An Embodiment of RESPECT

One of Culver's great benefactors, Frank Batten Sr. was a vibrant and productive man who was viewed as the very embodiment of servant-leadership by any community or organization in which he served. Batten was a communications entrepreneur who made his mark as a newspaper publisher, winning a Pulitzer Prize for a series of articles championing desegregation in the 1960s. His actions and accomplishments parallel remarkably our current program of promoting human dignity, regard for the individual, and our Culver Military Academy regimental goals summarized by the acronym RESPECT. He gave his time, his creativity, and his resources to help those in whom he believed. He certainly made a difference at Culver.

 

A Great Culver Man

During his time at Culver, Frank Batten experienced both summer camps and the boarding school. He attended Culver Naval School in 1940, and he graduated from Culver Military Academy in 1945, earning Gold and Silver A’s, lettering in cross country and track, serving as a member of the Honor Guard, and commanding Company C. He also served on the staff of the Summer Schools and Camps. His association with Culver continued throughout his entire life.
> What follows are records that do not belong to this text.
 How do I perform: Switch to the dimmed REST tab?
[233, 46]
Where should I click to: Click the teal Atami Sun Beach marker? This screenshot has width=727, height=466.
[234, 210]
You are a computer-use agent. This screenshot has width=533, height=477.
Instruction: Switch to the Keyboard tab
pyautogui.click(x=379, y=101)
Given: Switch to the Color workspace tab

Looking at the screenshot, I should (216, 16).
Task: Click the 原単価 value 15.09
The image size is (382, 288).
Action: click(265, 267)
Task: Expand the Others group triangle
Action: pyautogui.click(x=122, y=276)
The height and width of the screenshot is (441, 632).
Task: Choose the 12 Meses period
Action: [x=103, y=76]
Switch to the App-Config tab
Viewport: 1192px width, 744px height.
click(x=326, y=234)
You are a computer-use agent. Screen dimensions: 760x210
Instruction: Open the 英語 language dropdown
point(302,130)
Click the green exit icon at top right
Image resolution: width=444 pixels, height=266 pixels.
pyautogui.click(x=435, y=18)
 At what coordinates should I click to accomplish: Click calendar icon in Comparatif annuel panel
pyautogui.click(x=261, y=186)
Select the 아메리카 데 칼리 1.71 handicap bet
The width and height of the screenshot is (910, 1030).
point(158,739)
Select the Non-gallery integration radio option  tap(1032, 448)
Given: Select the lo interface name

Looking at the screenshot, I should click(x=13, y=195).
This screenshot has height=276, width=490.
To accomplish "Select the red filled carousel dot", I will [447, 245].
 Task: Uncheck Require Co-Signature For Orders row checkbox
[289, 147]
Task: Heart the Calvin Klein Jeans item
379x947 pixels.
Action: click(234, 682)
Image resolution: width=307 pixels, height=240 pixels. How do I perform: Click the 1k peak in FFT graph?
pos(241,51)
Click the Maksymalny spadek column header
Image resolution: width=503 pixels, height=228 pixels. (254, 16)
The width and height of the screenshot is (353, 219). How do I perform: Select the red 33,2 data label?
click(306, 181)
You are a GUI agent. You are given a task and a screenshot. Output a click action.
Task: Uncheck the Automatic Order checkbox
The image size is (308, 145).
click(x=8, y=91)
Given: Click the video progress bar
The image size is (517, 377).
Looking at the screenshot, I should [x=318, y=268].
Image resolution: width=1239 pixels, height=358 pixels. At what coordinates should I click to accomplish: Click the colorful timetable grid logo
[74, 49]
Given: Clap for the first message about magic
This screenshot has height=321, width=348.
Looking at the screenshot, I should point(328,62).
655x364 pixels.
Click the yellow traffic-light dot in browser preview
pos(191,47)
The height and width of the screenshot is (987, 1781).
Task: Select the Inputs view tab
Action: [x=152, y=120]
In the most recent decade he sponsored and helped design the Batten Scholars Program, the Batten Fellows Program, the Batten Teaching and Learning Initiative, and the Batten Leadership Challenge, which, in aggregate, constitute one of the most remarkable instances of individual generosity and philanthropy in the history of secondary education.

 

Frank Batten was a prince of a man who was humble and generous as well as entrepreneurial and courageous. He lived by the Culver Code of Conduct, he was a great Culver man who was the personification of the “Spirit of Culver,” and this ceremony marks his passing and honors this true hero of Culver.